## WHAT THE TASK REQUIRES
Reproduce the entries in full and exactly. Pictures stay out.

## THE DATA
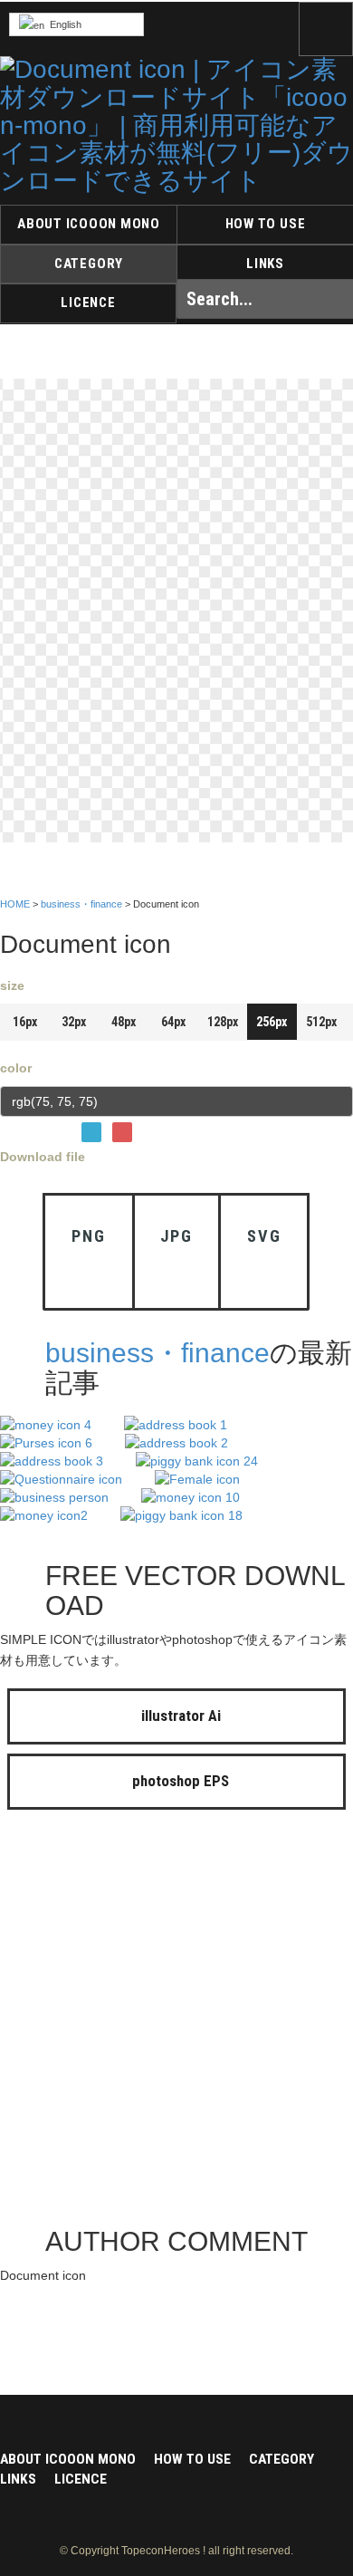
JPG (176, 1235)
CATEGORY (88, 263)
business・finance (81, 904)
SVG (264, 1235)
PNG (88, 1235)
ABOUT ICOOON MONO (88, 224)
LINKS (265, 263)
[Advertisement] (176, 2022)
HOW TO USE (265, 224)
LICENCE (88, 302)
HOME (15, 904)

## ANSWER
JPG (176, 1235)
CATEGORY (88, 263)
business・finance (81, 904)
SVG (264, 1235)
PNG (88, 1235)
ABOUT ICOOON MONO (88, 224)
LINKS (265, 263)
[Advertisement] (176, 2022)
HOW TO USE (265, 224)
LICENCE (88, 302)
HOME (15, 904)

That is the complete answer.